TASK BRIEF:
The range runs from the line containing "Given: Open calendar" to the last line of the entries. Restate those lines word for word, without the pictures.
-- EXERCISE MATERIAL follows --
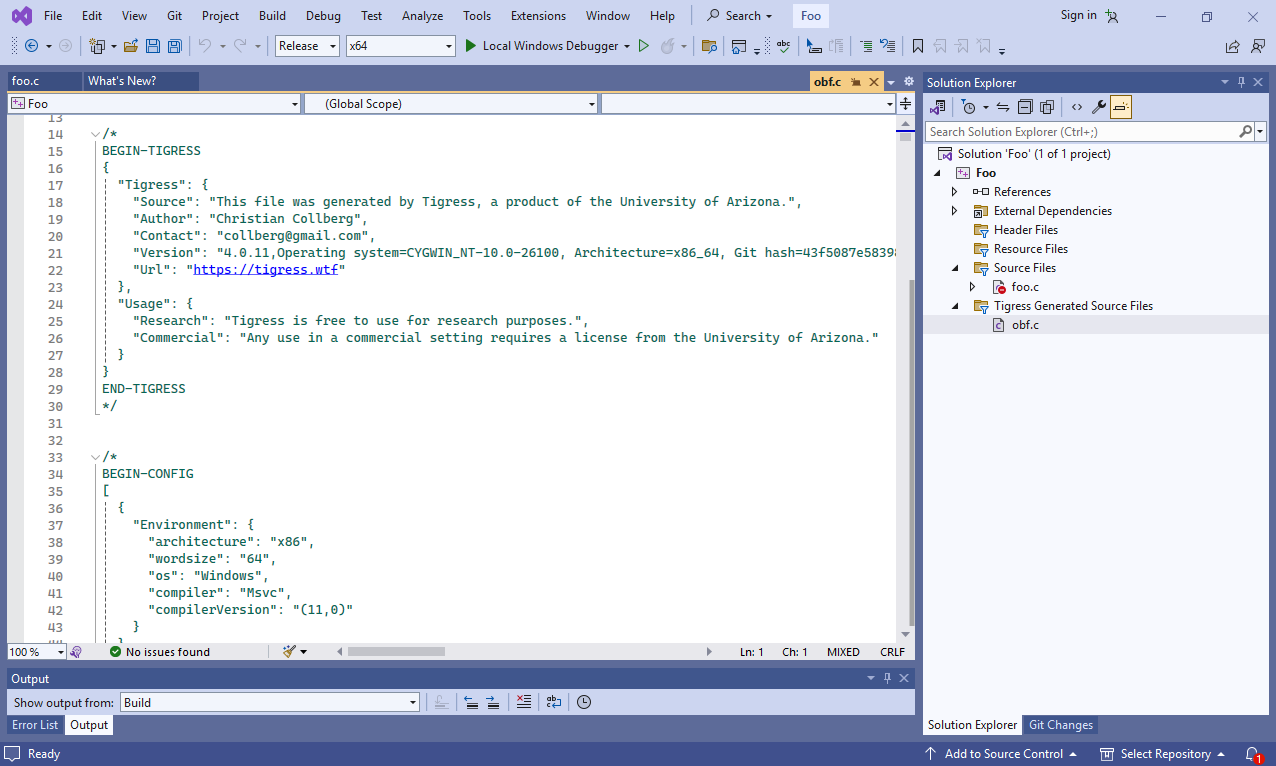This screenshot has width=1276, height=766.
Task: Click Clear All icon in Output panel
Action: pos(523,703)
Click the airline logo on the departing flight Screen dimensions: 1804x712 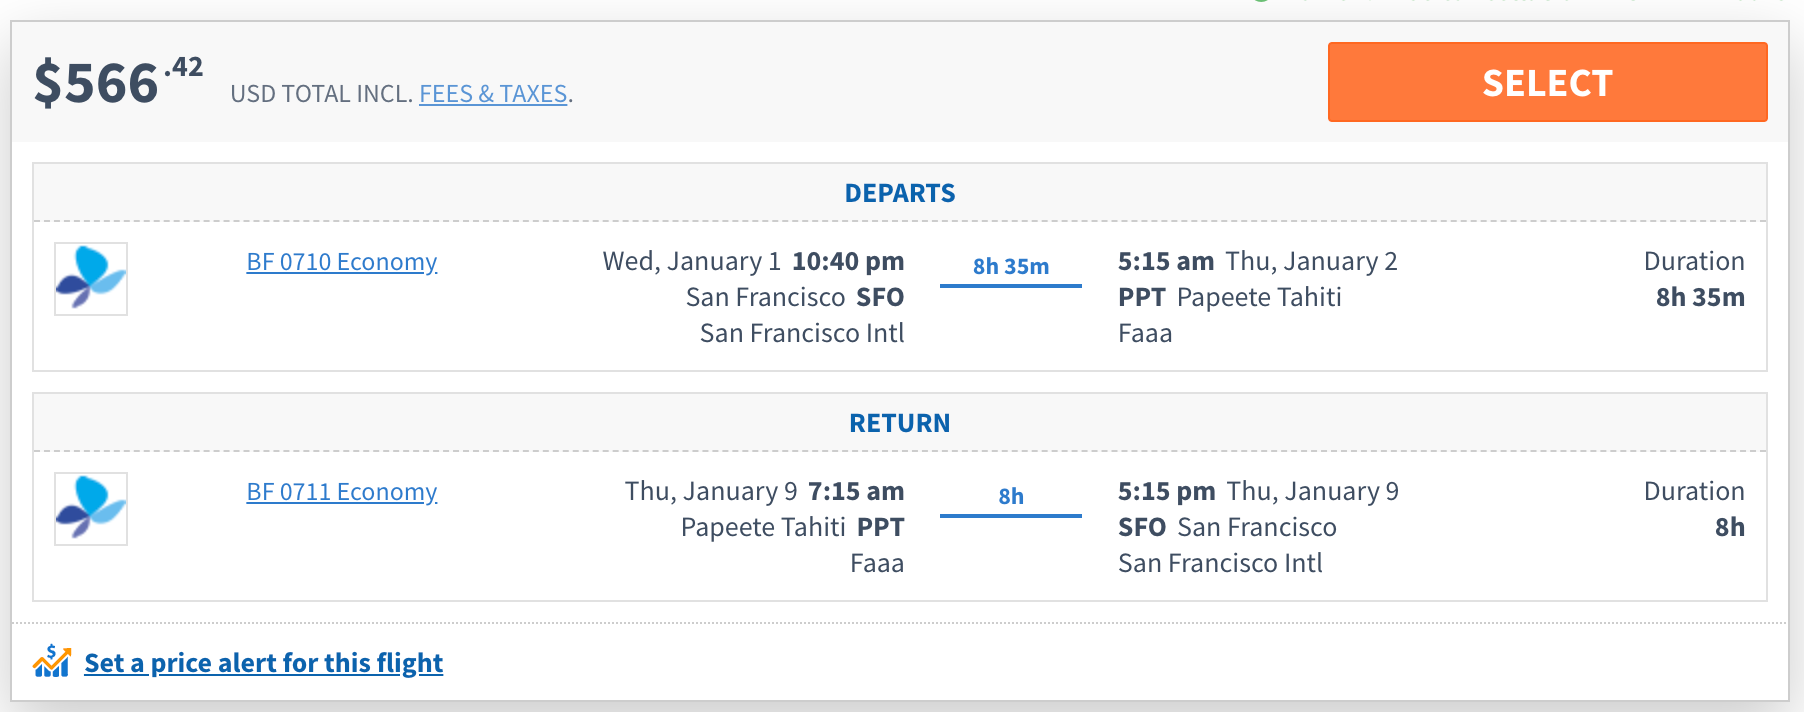91,279
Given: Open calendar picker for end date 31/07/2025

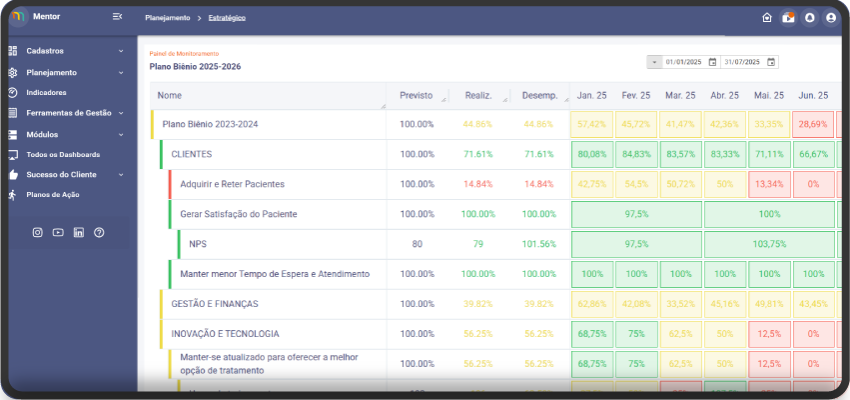Looking at the screenshot, I should click(x=770, y=62).
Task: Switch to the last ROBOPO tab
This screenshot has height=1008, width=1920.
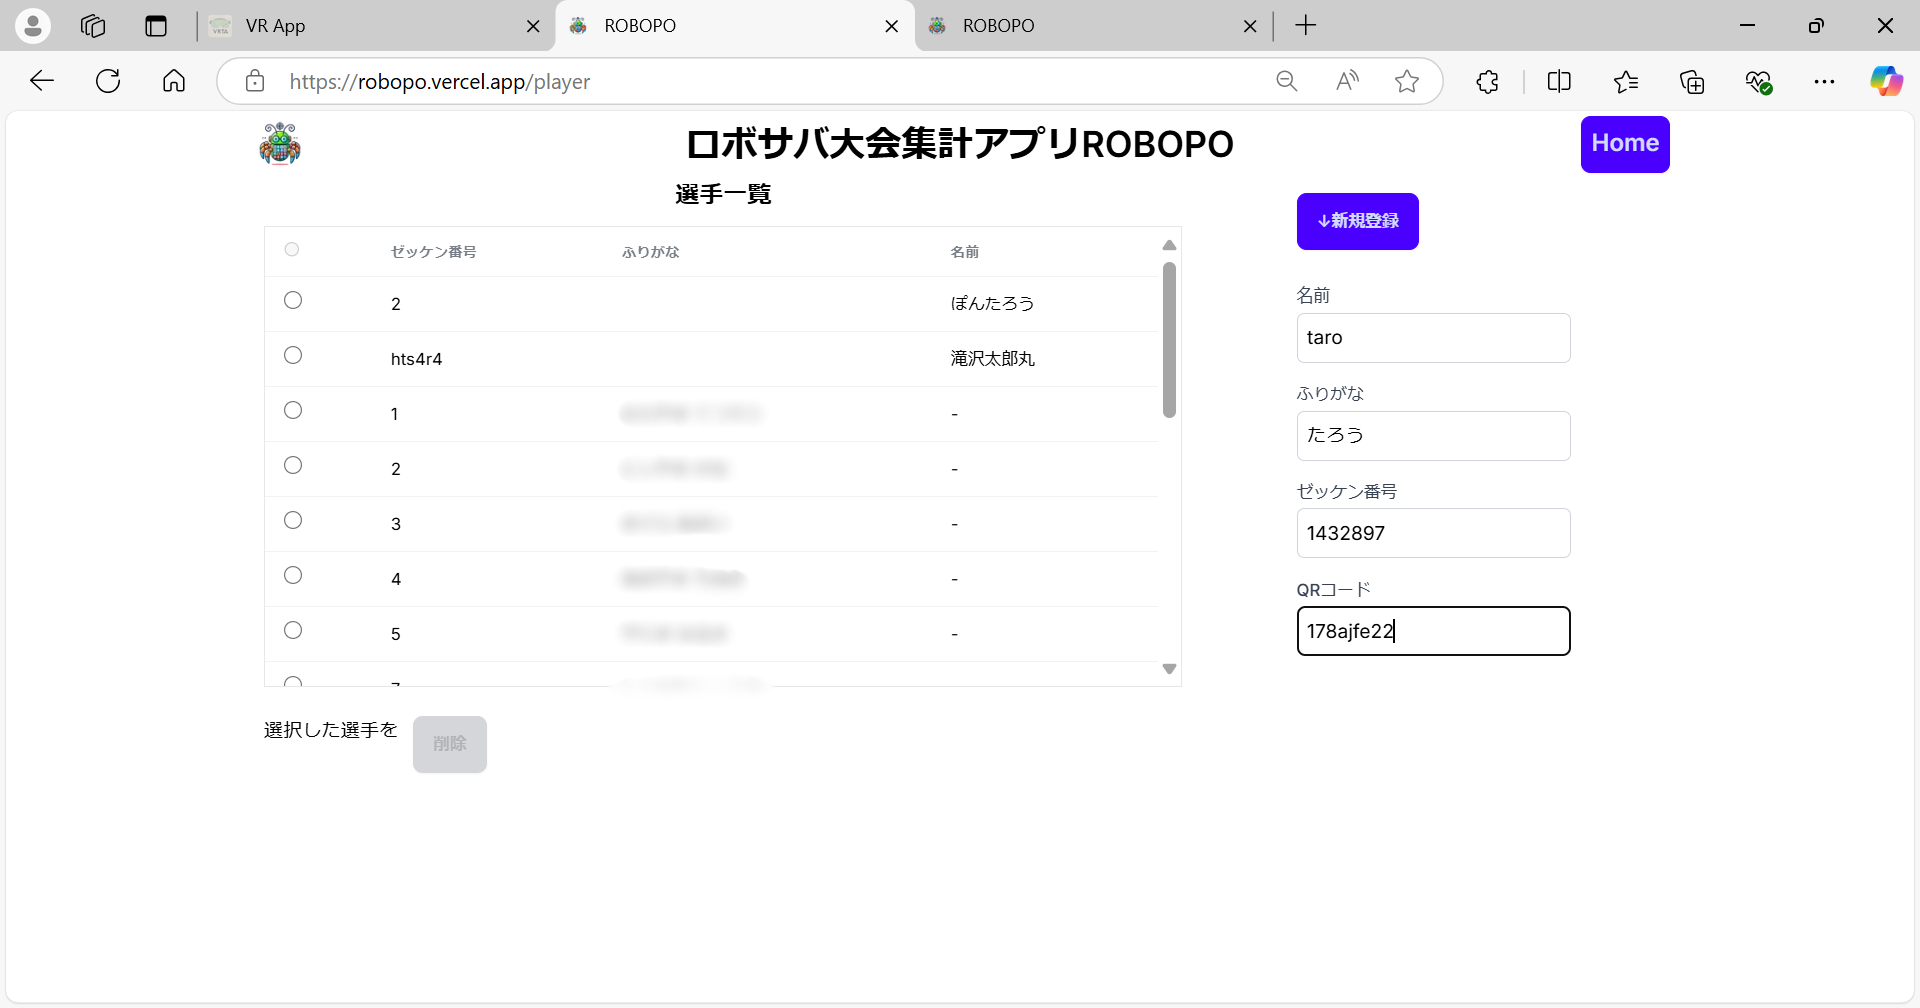Action: (x=1085, y=26)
-- EXERCISE MATERIAL concluded --
RESPONSE AREA:
Given: Open calendar picker for end date 31/07/2025

Looking at the screenshot, I should click(x=770, y=62).
Task: Switch to the last ROBOPO tab
This screenshot has height=1008, width=1920.
Action: (x=1085, y=26)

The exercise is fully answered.